Le ministre de la Guerre Léon Gambetta avait rassemblé une armée de 600 000 hommes au sud d'Orléans, et les autorités de Paris et de Tours devaient maintenant œuvrer ensemble pour briser le blocus autour de Paris.
Rollier et son compagnon de voyage, Léon Bézier, montèrent à bord de la nacelle, et bientôt, ils s’élevèrent dans les airs.
Un ballon en détresse
Après seulement quelques minutes, le ballon atteignit une altitude de 800 mètres. Mais il resta bloqué là, empêché par une poche d'air.
Afin de monter plus haut, Rollier et Bézier jetèrent donc par-dessus bord quelques-uns des sacs de sable qui leur servaient de ballast.
Tout en-dessous, ils pouvaient entendre des coups de feu. Les sacs de sable avaient atterri dans le camp prussien.

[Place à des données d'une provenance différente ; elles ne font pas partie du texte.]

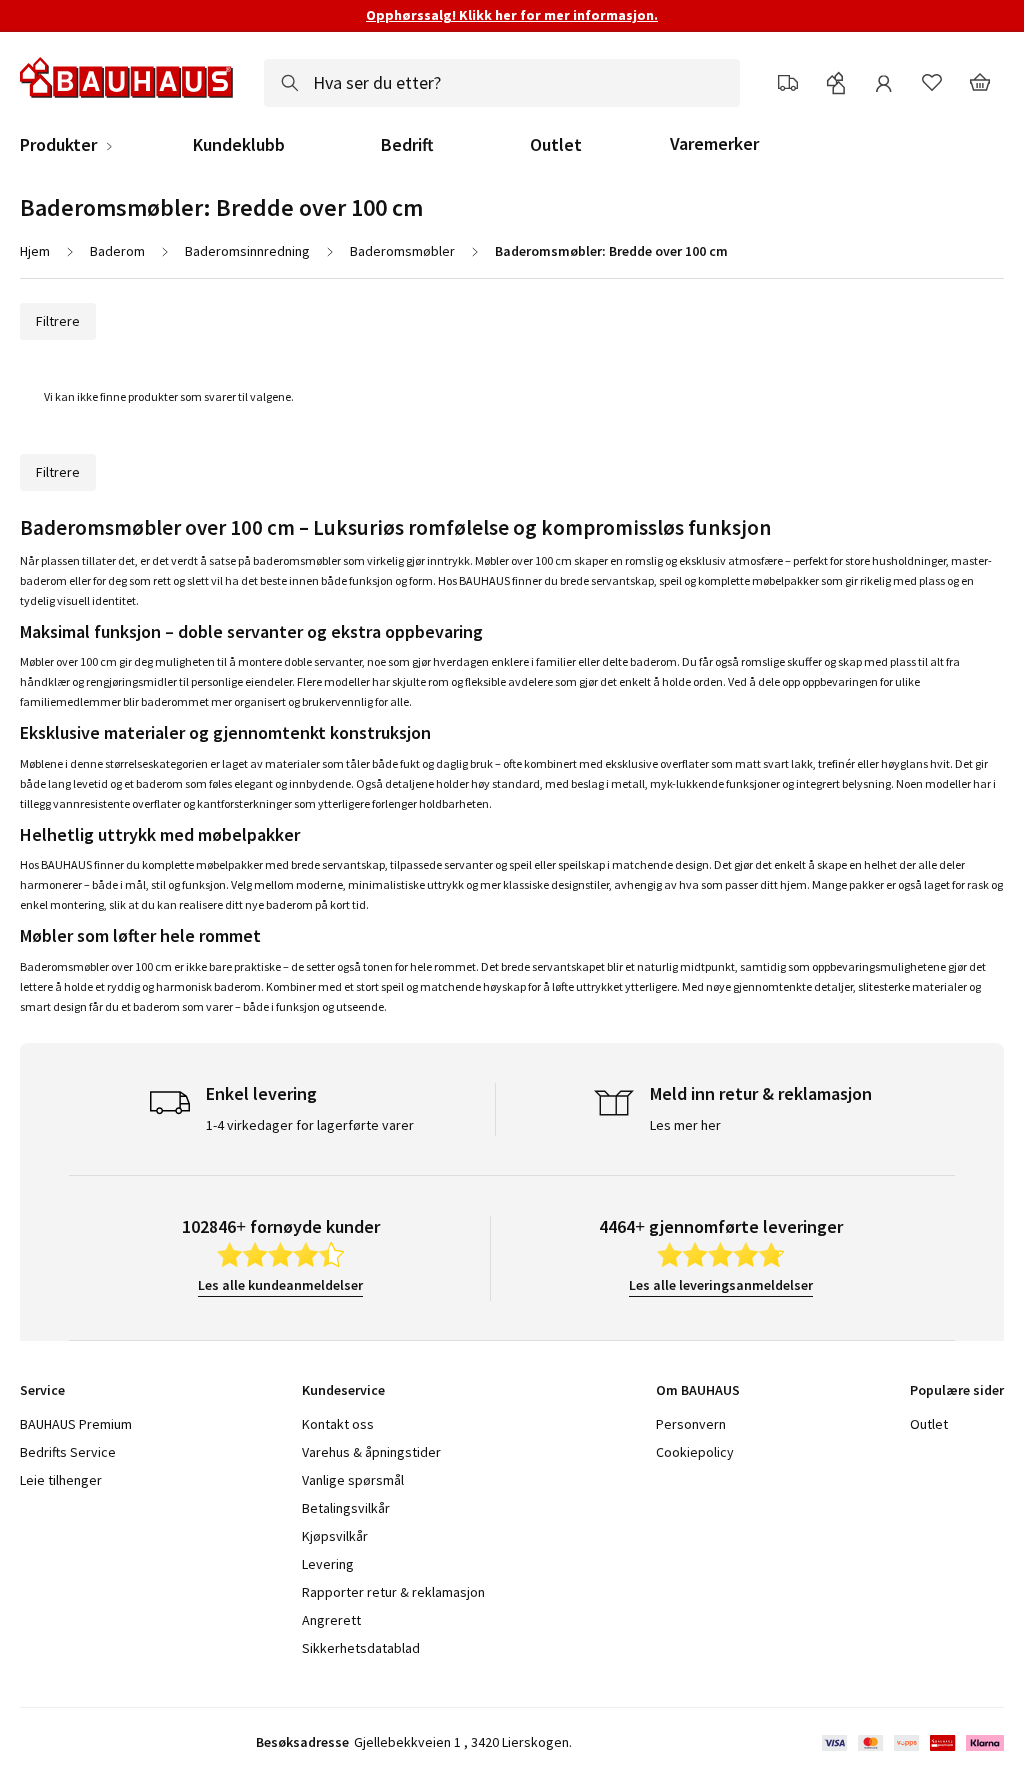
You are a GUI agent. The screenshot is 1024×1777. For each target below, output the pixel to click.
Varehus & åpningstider (371, 1452)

Le ballon, qui portait le nom de Ville d’Orléans, n’était que l’un des nombreux ballons de ce type qui avaient été lancés de Paris dans la pénombre et l’obscurité.

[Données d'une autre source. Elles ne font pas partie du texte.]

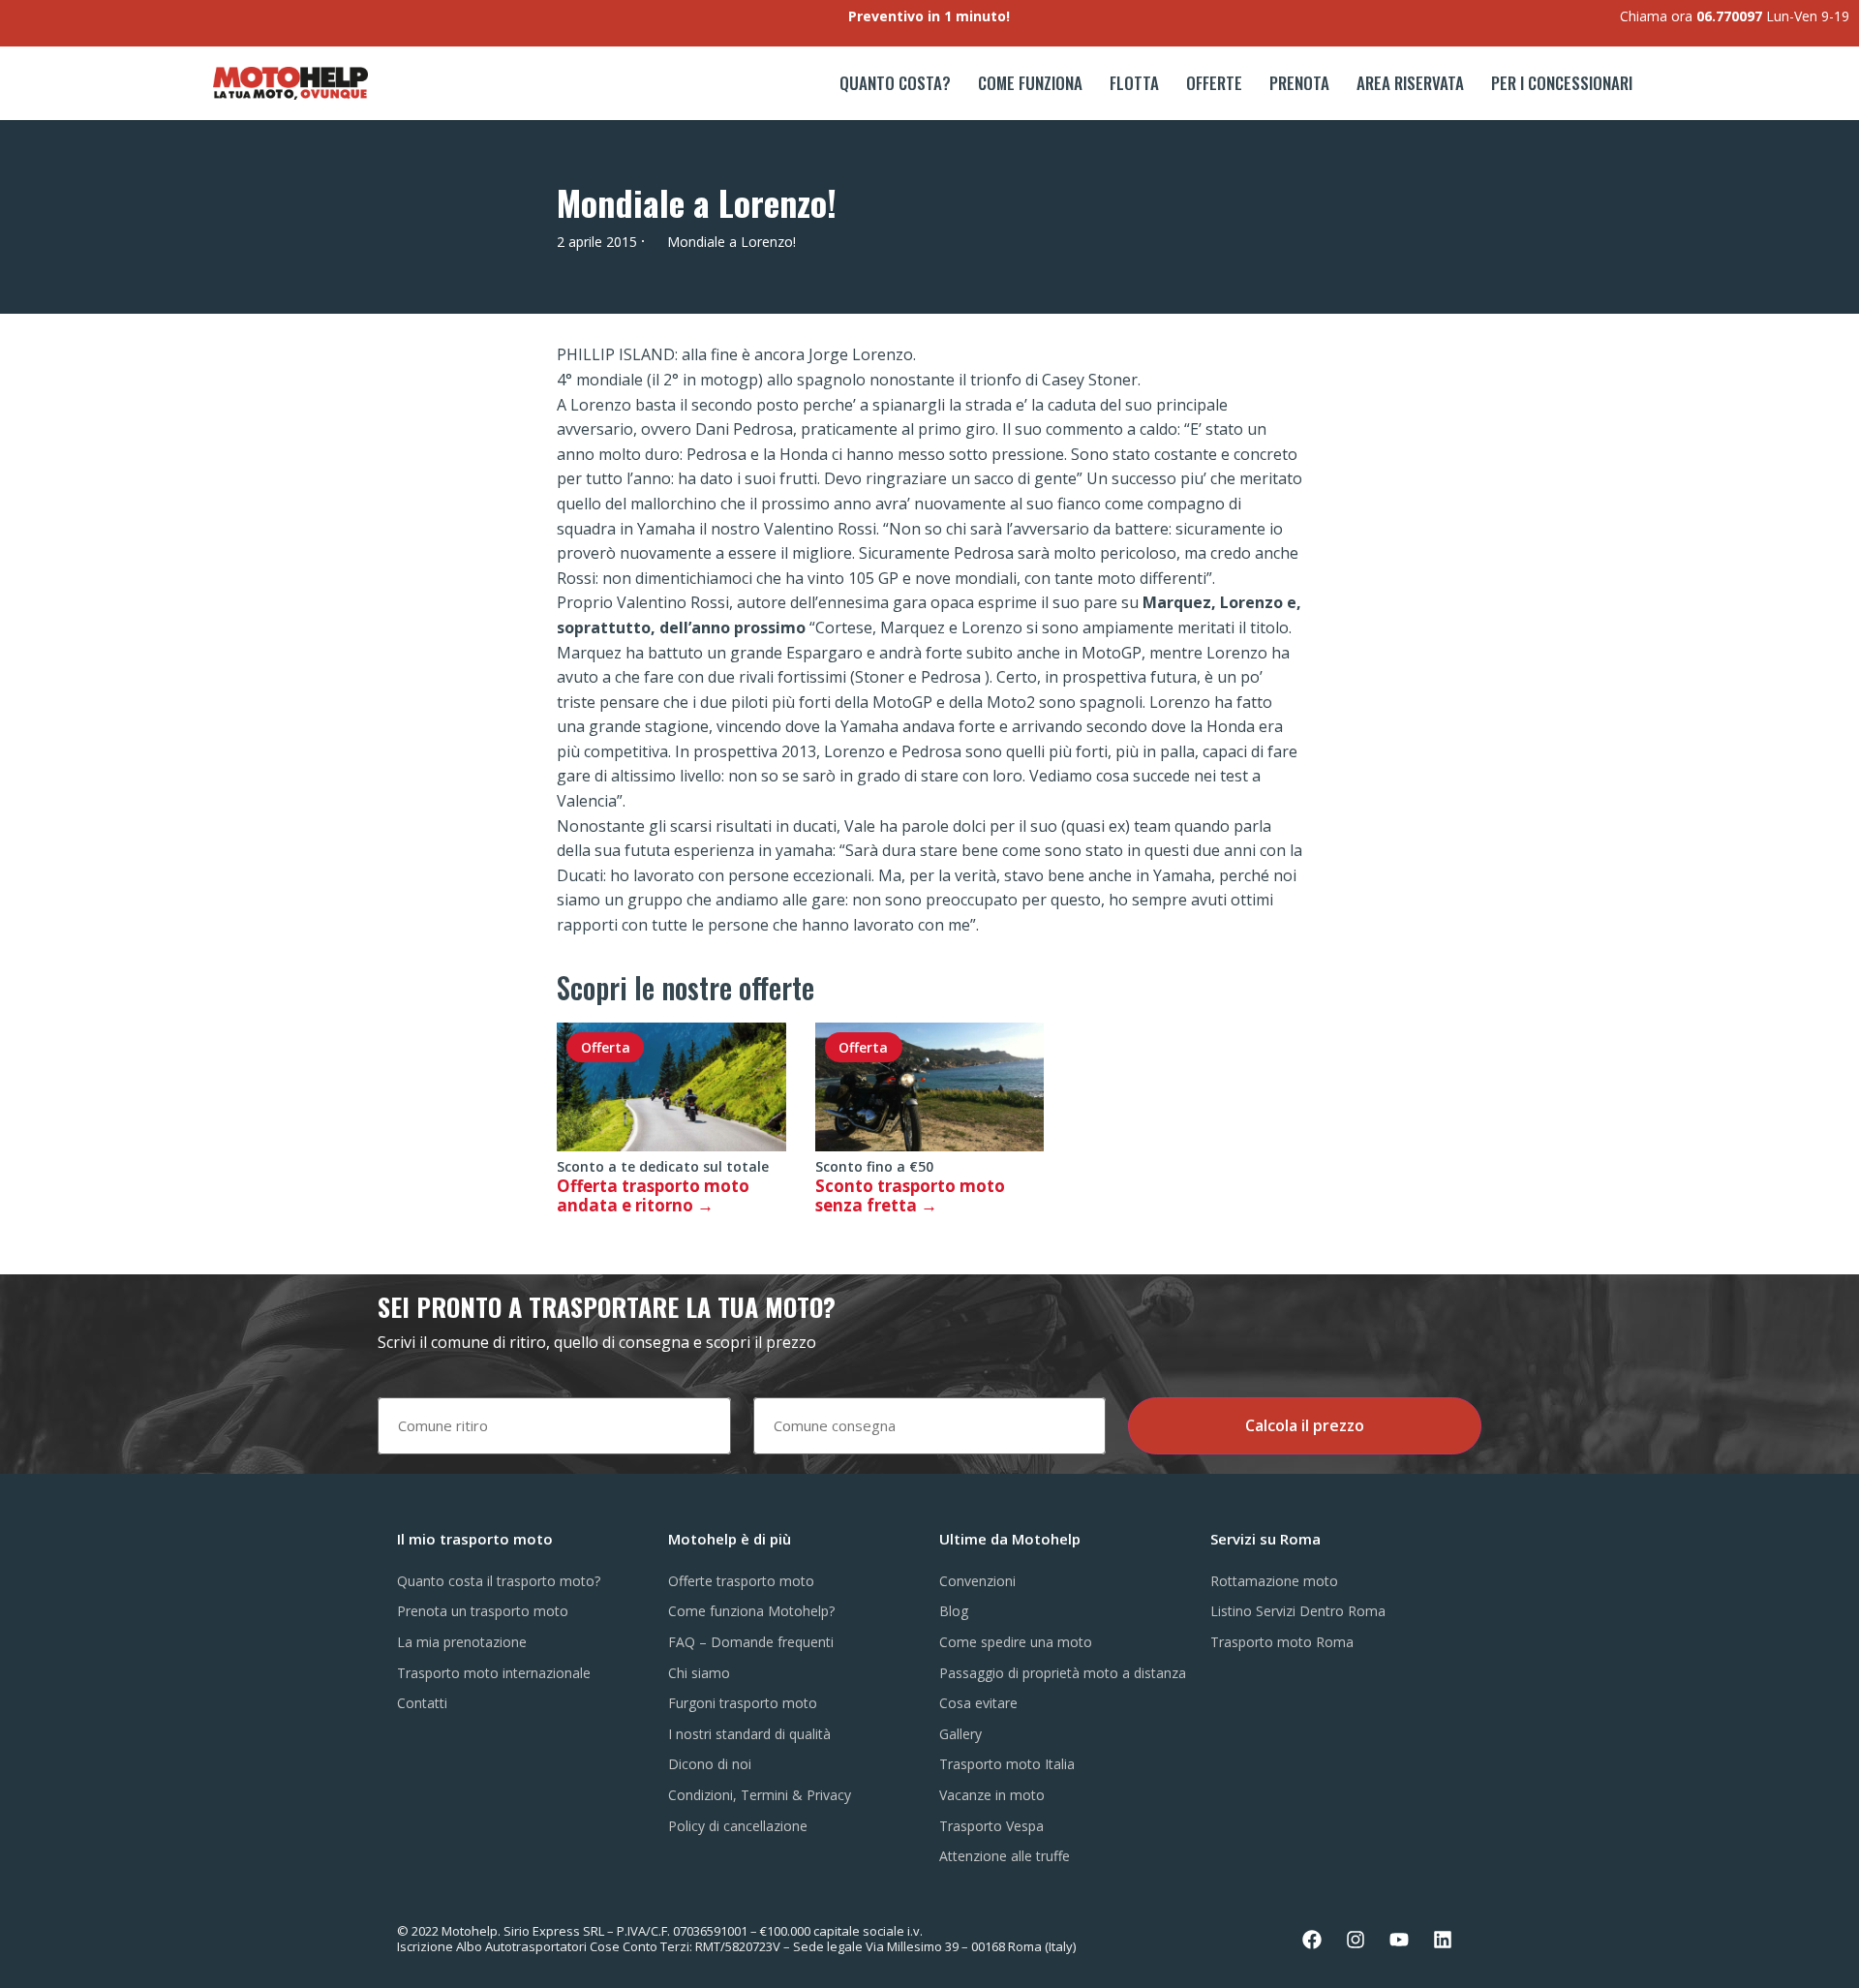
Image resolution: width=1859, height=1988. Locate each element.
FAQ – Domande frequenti (751, 1642)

Plusieurs aéronautes, comme on les appelait, avaient été abattus ou capturés à l'atterrissage par les forces prussiennes, puis exécutés pour espionnage.
La guerre entre la France et l'Allemagne en 1870-71 a fait des centaines de milliers de morts et a changé la structure du pouvoir en Europe. L'illustration dépeint la bataille de Mars-La-Tour. Elle a été publiée dans les Canadian Illustrated News quelques jours avant le départ de Rollier et Bézier. Source : Wikimedia Commons.
En d'autres termes, c’était une mission très dangereuse. Le Ville d’Orléans parvint à s’élever encore pour atteindre rapidement l’altitude de 2000 mètres, bien hors de portée des tirs prussiens.
S'ils avaient pu contrôler la direction du ballon, ils auraient mis le cap vers le Sud-ouest. Mais tel ne fut pas le cas, le vent au contraire les déportant toujours plus vers le Nord.
Les lumières de la ville disparurent rapidement. Ils apercevaient les contours de plusieurs villages et villes qui disparaissaient presque aussi vite qu'ils étaient apparus.
Le jour venu, le monde sous leurs pieds était recouvert par une couche de nuages qui les empêchait de voir jusqu'où ils étaient allés, dans la direction du Nord.
Ils décidèrent donc de redescendre, et éventuellement même d’atterrir, afin de pouvoir reprendre leur voyage vers le Sud, au-delà des lignes ennemies.
Mais alors que le ballon descendait à l’aurore, ils découvrirent un spectacle effrayant :
Ils étaient désormais juste au-dessus de la mer.
Dessin du Ville d’Orléans au-dessus de la mer, publié dans Le Monde illustré. Photo : Musée technique norvégien.
Un atterrissage dramatique
La situation était critique. La seule solution, pensa Rollier, était de continuer à voler ainsi, le plus longtemps, au-dessus des flots.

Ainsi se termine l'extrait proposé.